Extracted entries
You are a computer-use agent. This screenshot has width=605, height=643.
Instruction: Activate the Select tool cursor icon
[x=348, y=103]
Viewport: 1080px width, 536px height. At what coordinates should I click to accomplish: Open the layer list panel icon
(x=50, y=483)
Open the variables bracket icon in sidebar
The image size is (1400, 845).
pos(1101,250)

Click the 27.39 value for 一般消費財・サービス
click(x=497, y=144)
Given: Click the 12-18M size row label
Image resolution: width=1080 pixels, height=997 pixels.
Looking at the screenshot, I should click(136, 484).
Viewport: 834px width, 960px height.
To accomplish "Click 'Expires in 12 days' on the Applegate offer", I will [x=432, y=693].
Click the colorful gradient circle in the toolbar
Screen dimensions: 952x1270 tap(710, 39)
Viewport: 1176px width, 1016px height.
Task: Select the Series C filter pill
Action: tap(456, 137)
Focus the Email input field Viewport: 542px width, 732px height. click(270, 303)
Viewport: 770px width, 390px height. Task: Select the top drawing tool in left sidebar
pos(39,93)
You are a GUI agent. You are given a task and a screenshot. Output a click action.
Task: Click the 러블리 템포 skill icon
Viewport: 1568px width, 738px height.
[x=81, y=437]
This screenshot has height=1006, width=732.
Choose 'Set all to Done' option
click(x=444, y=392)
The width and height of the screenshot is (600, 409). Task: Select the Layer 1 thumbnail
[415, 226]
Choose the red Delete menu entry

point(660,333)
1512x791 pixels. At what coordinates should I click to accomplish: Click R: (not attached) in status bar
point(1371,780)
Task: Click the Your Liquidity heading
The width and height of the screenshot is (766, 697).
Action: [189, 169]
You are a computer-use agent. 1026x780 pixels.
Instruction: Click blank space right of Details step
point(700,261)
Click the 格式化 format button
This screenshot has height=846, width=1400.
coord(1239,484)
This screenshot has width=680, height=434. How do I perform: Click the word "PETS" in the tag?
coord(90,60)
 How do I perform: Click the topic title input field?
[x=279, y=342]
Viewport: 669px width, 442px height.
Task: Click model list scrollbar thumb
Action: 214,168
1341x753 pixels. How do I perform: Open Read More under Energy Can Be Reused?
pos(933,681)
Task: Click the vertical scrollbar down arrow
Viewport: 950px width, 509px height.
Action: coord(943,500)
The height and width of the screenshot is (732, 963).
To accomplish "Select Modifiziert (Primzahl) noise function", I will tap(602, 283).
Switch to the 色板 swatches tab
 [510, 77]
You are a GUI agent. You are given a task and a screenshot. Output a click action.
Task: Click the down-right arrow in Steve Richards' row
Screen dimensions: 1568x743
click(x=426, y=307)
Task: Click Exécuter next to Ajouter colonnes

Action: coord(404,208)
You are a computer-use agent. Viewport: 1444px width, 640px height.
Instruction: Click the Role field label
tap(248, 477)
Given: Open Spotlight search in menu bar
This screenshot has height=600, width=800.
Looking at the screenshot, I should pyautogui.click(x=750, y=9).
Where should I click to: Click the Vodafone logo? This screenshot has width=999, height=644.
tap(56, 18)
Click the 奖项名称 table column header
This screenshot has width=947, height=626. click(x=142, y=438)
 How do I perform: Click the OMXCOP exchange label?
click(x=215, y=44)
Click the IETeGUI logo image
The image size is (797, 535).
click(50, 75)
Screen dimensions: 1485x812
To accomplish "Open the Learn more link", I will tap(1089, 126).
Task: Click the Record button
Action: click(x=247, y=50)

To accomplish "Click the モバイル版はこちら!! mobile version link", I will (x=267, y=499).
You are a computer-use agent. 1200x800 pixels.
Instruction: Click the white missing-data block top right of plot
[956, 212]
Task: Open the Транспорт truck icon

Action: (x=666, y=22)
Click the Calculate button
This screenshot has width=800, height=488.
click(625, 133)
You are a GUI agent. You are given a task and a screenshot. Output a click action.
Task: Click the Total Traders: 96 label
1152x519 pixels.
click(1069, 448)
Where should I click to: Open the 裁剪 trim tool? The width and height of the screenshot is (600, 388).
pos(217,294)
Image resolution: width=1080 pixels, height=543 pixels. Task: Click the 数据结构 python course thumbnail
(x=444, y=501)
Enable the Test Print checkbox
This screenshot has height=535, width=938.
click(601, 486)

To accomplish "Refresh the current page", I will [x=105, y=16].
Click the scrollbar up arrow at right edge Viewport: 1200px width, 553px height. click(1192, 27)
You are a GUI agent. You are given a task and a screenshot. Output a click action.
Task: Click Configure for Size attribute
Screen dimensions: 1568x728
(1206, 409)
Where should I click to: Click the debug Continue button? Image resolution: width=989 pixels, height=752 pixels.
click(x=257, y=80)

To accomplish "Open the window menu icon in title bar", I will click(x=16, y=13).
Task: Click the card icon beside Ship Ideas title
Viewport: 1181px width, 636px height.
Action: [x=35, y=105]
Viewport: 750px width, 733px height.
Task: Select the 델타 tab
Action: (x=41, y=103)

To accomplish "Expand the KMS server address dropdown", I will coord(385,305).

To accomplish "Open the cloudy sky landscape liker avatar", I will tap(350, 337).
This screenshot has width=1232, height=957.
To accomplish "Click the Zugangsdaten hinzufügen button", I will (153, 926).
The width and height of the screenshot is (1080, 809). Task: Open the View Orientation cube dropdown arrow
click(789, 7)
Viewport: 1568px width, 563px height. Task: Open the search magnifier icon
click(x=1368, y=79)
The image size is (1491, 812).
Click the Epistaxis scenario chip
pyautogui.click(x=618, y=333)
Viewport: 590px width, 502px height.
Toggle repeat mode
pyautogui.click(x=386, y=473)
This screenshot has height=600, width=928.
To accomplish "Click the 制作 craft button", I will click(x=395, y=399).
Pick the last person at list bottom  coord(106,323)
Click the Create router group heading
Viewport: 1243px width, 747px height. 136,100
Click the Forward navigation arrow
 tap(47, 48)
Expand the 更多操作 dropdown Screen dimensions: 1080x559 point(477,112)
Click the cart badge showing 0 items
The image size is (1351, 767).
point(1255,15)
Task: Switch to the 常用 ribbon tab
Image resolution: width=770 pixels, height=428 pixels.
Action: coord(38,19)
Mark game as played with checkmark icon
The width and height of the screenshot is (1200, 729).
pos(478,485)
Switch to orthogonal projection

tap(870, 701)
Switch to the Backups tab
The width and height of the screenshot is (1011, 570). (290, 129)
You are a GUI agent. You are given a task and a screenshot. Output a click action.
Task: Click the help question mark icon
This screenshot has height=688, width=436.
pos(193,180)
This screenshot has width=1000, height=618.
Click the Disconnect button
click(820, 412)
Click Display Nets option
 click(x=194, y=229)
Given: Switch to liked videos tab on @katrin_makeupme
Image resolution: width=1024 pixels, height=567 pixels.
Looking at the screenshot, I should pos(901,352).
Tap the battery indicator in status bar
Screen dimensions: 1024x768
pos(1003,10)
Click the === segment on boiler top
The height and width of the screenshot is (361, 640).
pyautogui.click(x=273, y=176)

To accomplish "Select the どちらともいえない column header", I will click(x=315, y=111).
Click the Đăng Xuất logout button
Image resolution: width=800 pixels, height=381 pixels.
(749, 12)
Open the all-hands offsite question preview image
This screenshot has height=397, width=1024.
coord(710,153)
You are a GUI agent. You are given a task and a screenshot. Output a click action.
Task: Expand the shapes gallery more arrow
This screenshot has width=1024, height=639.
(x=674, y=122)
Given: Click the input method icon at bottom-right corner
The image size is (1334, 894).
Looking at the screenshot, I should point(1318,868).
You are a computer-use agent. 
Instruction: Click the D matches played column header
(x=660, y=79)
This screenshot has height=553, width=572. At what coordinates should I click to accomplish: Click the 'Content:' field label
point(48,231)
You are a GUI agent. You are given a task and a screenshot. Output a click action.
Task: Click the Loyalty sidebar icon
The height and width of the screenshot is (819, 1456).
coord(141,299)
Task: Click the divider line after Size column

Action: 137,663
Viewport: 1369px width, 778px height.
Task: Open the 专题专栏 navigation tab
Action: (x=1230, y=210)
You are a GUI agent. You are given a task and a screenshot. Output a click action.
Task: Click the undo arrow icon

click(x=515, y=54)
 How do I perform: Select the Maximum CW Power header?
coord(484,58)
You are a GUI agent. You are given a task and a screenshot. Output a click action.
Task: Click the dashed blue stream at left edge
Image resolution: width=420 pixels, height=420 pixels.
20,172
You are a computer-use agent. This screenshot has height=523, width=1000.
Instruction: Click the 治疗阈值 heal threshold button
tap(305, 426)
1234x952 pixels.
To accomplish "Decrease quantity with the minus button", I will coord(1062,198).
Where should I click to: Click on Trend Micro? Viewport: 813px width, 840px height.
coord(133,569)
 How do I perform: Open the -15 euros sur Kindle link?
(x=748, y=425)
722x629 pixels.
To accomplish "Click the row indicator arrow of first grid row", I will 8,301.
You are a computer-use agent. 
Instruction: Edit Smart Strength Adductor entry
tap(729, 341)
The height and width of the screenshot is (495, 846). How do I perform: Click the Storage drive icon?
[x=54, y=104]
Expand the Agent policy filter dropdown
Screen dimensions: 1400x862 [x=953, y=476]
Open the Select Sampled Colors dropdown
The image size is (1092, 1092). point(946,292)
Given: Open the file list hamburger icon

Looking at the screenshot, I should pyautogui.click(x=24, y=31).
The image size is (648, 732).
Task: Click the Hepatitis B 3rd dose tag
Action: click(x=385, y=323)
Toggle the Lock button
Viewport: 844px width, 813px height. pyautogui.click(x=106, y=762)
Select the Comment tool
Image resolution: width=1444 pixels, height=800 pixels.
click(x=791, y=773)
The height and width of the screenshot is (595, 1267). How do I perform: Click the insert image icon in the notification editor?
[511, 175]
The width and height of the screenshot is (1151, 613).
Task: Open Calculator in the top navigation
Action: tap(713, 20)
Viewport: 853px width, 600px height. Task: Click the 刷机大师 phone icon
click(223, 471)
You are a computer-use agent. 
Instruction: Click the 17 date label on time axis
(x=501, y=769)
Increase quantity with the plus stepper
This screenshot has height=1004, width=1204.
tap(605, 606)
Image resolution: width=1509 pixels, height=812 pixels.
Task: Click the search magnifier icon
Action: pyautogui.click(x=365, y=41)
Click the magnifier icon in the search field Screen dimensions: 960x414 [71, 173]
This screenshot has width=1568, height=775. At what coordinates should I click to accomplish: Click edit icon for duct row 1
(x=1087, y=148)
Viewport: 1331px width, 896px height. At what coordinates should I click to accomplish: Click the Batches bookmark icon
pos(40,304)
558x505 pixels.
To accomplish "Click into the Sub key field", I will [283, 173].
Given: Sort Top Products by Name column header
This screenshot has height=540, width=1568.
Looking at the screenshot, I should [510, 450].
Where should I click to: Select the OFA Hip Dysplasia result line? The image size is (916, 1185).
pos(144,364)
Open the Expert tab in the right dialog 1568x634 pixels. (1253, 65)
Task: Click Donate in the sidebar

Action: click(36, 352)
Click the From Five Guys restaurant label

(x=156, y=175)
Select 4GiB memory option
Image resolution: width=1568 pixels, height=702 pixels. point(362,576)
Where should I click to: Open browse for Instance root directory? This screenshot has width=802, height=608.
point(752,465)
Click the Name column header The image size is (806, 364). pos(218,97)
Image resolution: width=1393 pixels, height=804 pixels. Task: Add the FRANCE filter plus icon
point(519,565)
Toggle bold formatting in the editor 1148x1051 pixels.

What is needed
Above are the records. Print exactly, and only, the lines from the line with "Toggle repeat mode" to the line with "Pick the last", both inclusive.

Completed exercise
Toggle repeat mode
pyautogui.click(x=386, y=473)
This screenshot has height=600, width=928.
To accomplish "Click the 制作 craft button", I will click(x=395, y=399).
Pick the last person at list bottom  coord(106,323)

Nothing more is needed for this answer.